# [ASSIGNED TASK]
The answer must reproduce exactly the lines from the one with "Screen dimensions: 492x253" through the end of the material, and it must contain no pictures.
....
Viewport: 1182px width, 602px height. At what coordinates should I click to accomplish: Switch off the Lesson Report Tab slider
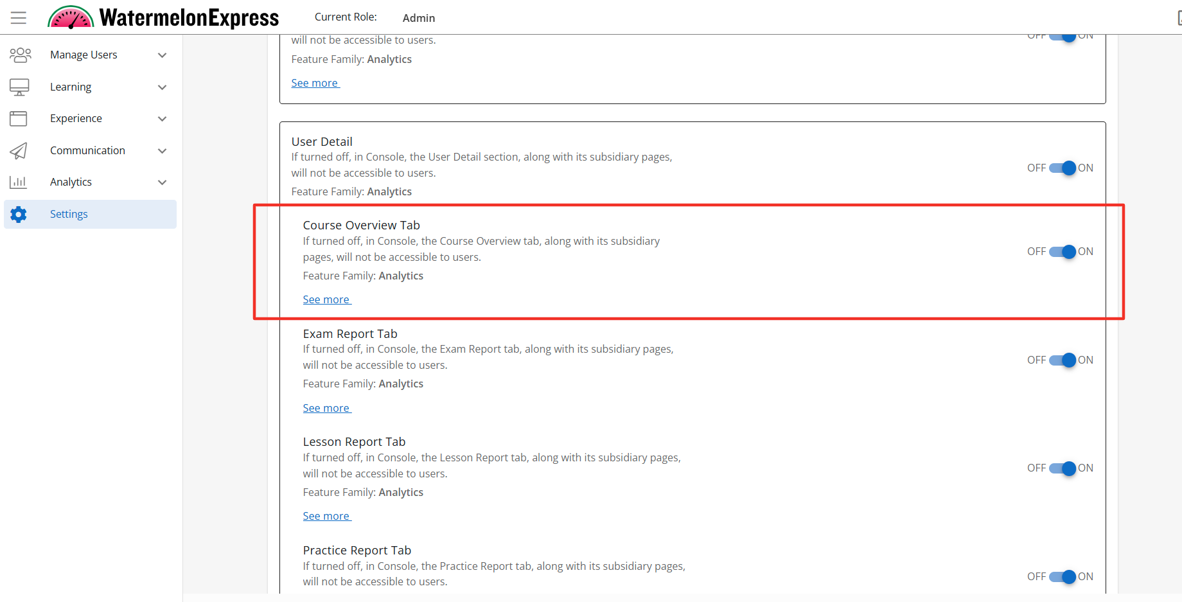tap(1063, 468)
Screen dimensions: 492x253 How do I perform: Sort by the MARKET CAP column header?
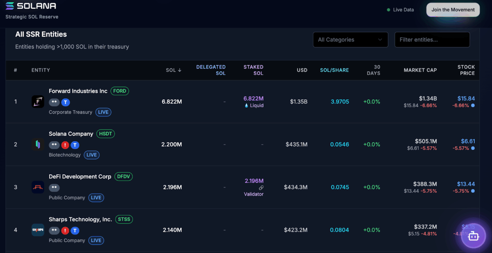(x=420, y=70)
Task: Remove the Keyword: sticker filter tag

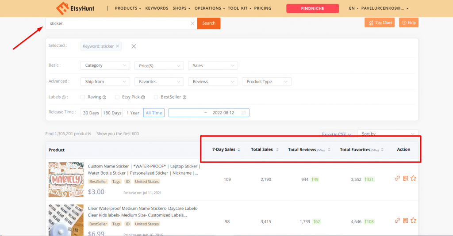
....
# [WRITTEN SOLUTION]
Screen dimensions: 492x253 How do I perform: Sort by the MARKET CAP column header?
(x=420, y=70)
Task: Remove the Keyword: sticker filter tag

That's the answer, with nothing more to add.